▶ [DATA FOR THE TASK]
== == ==
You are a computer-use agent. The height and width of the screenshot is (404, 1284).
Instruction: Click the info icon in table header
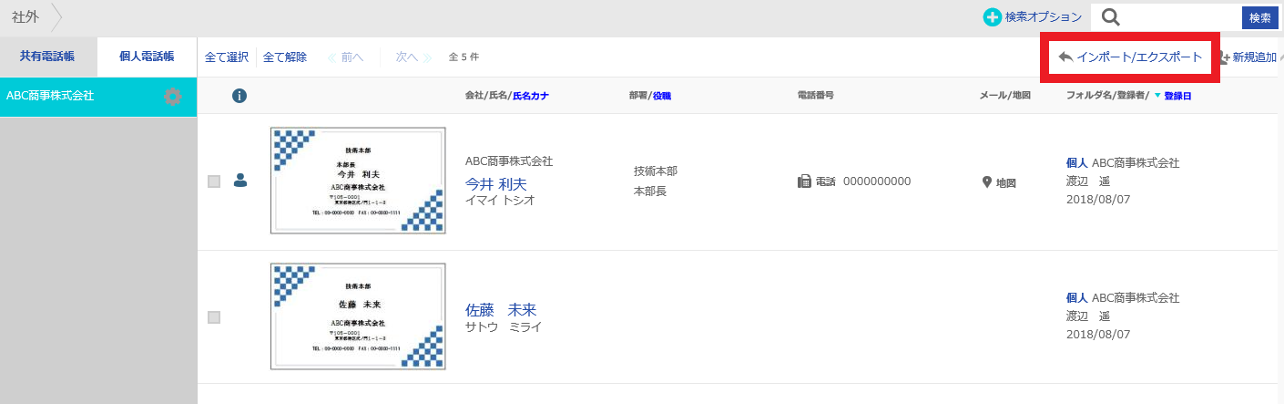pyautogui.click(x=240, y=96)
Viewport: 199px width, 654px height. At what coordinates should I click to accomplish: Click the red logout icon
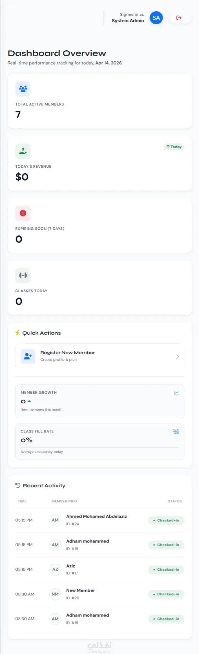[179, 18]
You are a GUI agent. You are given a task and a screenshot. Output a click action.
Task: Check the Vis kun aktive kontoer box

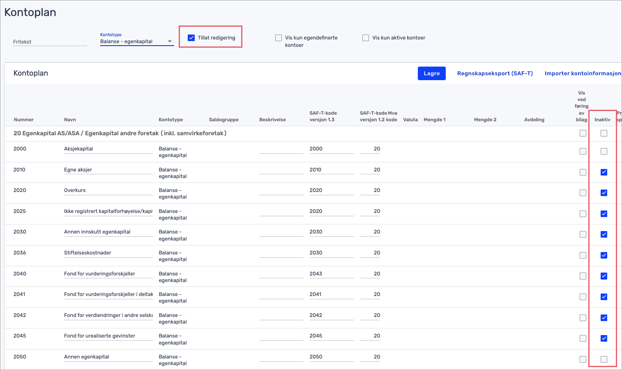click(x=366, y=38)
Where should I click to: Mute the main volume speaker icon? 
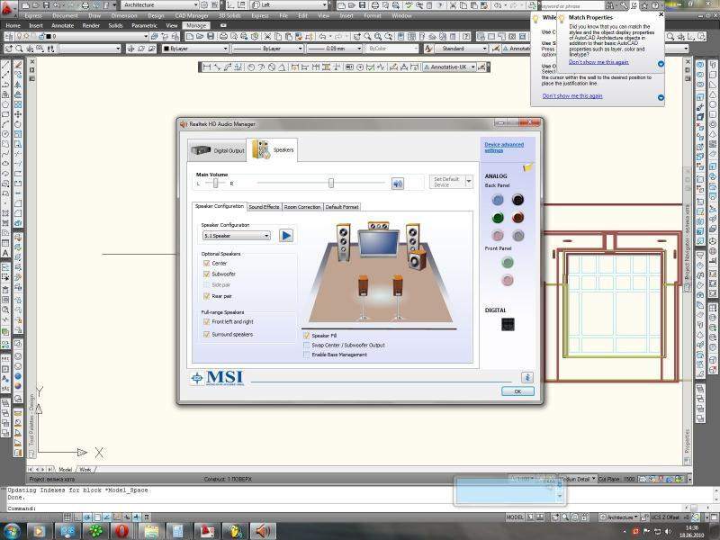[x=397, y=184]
== == ==
Nothing but the lines from the one containing "Where should I" through the end of the entries is to be retyped, exactly as written and without pictures.

Where should I click to: Mute the main volume speaker icon? 
[x=397, y=184]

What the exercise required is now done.